▶ The task
Count how many lines in the data hold "heart". Only the number.

══ Records for the task ══

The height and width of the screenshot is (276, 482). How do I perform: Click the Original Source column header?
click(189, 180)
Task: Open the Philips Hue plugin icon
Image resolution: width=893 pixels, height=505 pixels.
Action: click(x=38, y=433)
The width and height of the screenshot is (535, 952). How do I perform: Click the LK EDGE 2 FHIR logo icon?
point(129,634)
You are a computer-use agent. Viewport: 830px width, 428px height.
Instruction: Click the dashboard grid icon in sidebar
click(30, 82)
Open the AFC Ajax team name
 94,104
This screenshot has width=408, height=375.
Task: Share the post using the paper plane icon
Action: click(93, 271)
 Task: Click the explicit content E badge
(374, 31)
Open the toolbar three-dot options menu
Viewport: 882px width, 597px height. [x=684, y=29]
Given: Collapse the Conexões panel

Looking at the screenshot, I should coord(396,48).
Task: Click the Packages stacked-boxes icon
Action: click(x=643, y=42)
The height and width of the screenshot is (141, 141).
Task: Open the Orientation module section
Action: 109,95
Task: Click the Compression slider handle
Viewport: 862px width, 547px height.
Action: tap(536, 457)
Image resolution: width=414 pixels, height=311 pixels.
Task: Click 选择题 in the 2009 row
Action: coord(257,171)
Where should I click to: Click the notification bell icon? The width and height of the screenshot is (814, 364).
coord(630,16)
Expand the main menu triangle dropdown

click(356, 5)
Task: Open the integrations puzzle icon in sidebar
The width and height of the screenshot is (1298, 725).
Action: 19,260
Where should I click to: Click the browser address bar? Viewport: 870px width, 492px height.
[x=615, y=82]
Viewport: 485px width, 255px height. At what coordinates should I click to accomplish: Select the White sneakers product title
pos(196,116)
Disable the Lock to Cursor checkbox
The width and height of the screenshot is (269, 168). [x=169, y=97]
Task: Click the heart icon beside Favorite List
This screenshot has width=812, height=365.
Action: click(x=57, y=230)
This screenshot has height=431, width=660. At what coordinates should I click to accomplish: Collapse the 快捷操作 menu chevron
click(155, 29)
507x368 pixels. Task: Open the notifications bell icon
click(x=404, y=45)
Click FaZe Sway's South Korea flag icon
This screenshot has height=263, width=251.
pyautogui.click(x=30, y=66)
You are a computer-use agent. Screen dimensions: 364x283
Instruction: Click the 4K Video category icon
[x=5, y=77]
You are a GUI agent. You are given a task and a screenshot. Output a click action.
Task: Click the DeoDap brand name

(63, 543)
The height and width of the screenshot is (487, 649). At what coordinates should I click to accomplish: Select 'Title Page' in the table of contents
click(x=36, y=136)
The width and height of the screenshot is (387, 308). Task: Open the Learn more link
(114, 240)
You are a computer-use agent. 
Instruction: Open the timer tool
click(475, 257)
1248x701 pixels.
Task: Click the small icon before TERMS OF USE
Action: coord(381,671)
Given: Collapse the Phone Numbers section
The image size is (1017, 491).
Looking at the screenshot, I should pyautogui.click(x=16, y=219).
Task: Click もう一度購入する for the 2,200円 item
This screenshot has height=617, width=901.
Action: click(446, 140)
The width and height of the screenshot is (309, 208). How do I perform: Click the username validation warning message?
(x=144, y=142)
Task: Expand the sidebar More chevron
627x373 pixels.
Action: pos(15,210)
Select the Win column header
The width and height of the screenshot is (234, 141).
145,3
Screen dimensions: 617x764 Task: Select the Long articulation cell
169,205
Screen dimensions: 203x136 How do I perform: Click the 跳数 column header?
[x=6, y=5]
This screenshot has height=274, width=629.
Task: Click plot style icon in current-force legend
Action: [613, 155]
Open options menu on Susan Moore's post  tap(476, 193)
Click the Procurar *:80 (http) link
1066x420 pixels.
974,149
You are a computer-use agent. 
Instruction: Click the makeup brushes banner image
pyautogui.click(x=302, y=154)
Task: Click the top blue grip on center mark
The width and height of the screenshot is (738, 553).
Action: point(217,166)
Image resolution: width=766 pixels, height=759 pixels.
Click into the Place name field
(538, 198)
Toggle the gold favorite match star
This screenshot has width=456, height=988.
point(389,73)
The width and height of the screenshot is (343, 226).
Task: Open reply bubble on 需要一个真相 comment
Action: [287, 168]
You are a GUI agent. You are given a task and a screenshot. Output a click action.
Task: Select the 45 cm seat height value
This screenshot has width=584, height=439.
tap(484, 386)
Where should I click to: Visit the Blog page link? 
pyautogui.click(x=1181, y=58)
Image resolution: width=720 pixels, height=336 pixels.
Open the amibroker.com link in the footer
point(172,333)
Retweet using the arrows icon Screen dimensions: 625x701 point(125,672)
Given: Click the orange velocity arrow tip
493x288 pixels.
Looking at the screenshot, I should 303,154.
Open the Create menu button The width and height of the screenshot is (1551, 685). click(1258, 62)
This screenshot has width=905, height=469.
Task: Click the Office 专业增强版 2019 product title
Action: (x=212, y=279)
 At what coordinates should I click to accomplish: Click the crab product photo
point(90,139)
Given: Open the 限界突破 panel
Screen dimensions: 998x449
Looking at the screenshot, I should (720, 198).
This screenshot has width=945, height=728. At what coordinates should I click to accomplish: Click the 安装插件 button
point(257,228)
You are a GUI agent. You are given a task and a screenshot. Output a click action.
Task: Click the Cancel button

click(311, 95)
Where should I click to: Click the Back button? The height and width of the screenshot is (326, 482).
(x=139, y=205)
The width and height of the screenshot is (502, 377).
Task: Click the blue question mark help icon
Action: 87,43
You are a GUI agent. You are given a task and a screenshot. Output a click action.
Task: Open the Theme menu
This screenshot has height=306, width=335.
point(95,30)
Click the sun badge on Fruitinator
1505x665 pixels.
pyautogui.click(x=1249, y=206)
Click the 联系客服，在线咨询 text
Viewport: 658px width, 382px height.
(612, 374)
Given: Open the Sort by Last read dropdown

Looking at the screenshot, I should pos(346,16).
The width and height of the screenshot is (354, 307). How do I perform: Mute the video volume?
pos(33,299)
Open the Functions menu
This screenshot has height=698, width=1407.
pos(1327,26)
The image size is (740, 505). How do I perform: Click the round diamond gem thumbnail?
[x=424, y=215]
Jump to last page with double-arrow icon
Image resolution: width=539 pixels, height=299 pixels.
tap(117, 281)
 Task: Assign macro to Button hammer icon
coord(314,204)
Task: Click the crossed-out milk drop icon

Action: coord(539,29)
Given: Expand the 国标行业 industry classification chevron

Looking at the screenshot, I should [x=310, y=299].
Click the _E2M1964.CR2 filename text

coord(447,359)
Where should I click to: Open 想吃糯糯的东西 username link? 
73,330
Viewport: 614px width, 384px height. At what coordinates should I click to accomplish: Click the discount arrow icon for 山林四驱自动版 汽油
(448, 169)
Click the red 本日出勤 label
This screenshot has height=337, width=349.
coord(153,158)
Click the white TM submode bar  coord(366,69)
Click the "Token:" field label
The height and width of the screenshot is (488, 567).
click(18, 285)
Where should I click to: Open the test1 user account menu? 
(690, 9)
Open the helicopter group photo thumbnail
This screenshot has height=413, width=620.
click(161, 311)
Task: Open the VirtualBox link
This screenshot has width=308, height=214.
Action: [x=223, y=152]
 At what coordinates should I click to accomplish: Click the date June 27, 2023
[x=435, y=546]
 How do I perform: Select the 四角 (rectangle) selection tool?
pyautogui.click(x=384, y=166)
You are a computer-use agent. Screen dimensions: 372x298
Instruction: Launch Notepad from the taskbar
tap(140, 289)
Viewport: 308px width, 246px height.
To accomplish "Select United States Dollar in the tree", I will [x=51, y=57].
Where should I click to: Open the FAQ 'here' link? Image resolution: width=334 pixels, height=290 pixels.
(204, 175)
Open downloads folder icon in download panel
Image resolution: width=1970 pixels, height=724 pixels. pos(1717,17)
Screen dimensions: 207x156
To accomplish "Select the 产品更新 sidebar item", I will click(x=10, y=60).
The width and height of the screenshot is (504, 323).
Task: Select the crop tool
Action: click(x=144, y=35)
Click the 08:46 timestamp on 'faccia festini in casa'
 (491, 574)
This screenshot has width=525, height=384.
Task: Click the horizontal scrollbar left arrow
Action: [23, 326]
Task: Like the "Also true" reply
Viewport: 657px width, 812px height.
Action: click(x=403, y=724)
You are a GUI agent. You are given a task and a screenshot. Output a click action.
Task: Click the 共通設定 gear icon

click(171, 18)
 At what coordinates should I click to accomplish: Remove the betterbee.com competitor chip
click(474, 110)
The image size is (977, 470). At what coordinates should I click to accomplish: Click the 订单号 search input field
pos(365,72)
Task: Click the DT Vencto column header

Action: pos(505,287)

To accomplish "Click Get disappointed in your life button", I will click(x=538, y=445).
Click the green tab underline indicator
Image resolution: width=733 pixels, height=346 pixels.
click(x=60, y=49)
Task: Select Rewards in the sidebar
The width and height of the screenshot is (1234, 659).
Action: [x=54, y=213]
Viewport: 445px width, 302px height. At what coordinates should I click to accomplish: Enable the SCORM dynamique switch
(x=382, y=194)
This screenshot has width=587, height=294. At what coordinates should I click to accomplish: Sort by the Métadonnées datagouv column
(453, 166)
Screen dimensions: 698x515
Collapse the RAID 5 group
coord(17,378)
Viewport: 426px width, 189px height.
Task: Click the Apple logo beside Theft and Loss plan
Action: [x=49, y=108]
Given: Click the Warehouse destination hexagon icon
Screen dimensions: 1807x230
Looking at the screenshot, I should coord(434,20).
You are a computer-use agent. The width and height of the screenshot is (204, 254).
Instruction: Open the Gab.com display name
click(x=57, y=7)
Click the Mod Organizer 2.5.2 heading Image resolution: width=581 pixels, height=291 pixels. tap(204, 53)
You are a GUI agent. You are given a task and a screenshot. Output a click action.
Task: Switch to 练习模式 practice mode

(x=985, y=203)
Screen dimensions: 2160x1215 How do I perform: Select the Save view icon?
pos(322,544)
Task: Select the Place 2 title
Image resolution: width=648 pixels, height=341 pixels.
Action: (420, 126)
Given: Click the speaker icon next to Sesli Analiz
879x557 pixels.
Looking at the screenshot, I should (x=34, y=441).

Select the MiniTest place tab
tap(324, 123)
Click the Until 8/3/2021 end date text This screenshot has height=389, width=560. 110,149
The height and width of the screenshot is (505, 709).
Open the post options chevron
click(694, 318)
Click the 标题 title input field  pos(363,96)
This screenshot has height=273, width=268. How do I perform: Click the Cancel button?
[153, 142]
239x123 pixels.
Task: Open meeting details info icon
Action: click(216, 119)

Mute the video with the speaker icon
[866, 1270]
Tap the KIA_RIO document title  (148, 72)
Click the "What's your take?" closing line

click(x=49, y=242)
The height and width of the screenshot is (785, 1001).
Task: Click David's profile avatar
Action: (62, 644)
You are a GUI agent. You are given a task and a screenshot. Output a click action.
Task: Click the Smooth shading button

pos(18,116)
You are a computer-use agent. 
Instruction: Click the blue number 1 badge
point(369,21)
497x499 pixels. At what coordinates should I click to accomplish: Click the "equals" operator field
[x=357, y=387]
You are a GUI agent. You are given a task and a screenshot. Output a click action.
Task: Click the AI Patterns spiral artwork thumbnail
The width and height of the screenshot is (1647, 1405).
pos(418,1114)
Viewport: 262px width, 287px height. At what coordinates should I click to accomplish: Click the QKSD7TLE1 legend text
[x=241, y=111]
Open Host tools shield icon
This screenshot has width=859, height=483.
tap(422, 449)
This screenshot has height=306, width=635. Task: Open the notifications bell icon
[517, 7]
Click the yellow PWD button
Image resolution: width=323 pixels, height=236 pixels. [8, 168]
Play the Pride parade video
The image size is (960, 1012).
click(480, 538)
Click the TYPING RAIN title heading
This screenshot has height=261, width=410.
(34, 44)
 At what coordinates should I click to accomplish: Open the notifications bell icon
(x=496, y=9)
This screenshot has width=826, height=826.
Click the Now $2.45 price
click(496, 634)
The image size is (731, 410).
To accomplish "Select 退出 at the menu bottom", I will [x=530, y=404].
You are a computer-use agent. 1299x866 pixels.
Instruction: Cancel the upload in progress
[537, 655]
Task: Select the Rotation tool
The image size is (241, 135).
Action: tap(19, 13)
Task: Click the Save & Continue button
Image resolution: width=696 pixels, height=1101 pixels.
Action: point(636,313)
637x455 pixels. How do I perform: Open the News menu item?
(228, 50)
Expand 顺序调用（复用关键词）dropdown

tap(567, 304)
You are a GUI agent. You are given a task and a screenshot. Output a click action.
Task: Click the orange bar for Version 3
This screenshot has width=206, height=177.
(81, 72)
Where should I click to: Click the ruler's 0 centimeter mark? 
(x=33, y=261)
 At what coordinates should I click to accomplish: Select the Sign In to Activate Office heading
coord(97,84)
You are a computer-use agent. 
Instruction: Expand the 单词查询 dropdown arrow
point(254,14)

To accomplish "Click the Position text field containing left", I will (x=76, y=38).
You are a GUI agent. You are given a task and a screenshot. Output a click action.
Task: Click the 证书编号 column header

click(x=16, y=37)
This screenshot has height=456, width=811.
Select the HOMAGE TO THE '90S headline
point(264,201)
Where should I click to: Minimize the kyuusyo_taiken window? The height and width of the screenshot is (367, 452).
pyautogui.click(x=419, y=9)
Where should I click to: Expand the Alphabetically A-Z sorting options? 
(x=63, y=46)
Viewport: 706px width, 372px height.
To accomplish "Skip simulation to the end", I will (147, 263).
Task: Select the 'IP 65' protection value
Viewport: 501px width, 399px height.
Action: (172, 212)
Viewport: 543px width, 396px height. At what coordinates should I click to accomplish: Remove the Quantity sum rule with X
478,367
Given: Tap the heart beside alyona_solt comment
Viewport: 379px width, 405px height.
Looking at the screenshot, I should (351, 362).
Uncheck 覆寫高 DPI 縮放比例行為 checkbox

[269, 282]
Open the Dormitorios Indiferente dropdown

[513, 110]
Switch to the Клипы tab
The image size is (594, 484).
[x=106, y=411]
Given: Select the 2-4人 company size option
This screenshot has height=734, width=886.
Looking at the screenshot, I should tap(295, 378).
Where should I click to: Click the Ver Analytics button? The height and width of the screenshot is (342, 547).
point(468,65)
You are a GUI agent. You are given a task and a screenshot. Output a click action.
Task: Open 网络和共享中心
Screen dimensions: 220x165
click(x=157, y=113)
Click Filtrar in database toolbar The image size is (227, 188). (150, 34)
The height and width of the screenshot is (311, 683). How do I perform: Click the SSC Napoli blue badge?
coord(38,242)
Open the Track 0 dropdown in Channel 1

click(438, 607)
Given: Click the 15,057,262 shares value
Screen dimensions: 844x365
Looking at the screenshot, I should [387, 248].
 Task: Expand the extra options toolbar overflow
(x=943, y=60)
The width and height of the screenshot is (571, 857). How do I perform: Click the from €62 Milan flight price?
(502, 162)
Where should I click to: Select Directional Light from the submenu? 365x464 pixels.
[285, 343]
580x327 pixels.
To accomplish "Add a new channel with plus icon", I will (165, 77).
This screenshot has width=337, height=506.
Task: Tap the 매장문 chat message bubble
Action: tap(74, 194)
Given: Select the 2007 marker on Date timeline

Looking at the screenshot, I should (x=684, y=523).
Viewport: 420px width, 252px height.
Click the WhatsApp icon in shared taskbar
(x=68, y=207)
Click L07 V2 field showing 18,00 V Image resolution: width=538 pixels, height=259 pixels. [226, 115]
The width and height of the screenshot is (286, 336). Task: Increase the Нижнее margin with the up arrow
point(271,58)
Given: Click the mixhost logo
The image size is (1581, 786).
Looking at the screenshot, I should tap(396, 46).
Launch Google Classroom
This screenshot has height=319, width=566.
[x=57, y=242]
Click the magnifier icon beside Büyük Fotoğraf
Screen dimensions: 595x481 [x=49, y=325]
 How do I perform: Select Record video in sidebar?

═══

▶ Reply to the exercise
2